When crunched down to 300 dpi in printing, all the noise, pixels and everything else that looked horrible at 100% now looks stunningly good. The real proof of digital quality is in the print, and that is more a matter of your skills than anything else.
It takes a number of years in the fume-room to become a competent printer, and you continue to improve your skills for a life time. The digital-darkroom is not different. It does give you considerably more advanced tools, however, and it takes time to develop a feeling for their use.
Printing colour in the fume-room, I had control of only two things - colour balance and exposure. Doing a picture shot under mixed light, using two or more colour balances on a single print was excruciatingly difficult - though possible. Dodging and burning was practically impossible to do identically on two prints in succession. Both are much more easily and consistently accomplished in the digital-darkroom.
In the digital darkroom, you have control of contrast - which you had with B&W, but only in the most limited way printing colour negatives. You also have control of where you place your mid-tones, which could only be done with masking film or inexact dodging and burning. Saturation is also under your control in the digital darkroom, as is unsharp masking.

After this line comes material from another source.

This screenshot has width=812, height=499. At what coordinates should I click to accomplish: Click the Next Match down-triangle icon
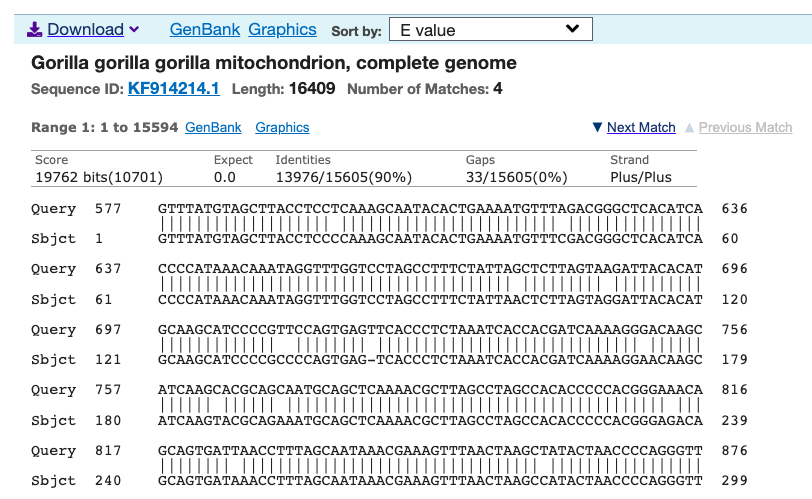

Seeing one of my exposures, you might find reason to question my camera work. They tend to be soft, dark and a bit muddy. They are soft, because I keep in-camera sharpening off. I have far better tools for sharpening in Photoshop than I have in the camera. I can come pretty close to simulating film accutance - generally defined as edge contrast - so the image looks sharp not sharpened. I protect highlight detail that I want to retain, so my exposures tend toward the dark side. I know that when I am in a situation where the contrast range is challenging, that I can bracket or shoot in RAW format and bring out loads of shadow detail and place my whites exactly where I want them.
It also comes with a lot of shooting and a lot of printing. For shooting, all the cost is up front with digital. No wasted time fighting traffic back and forth to the lab, no processing and film costs. Your time is spent interpreting the image to say what you want it to say.
You can be very selective about what you print as well. No excuse for shoe-boxes full of 4x6 prints that no one ever looks at. Triage with care, and choose only the best on the basis of content. Put the effort into making it a portfolio-quality print. Do not be impatient - it takes time and the learning never stops.
While processing, you will learn a great deal about shooting. All your errors vividly get in the way of your goals, so next time you are on a shoot, you will refine from what you have learned. Eventually, you will develop a feeling for what you want to see when you open the image file, and you will shoot for that quality in taking the picture. When making the picture in the digital darkroom, you will have the flexibility then to interpret the final result, as you feel it should be. The more you do, the more fluent you will become.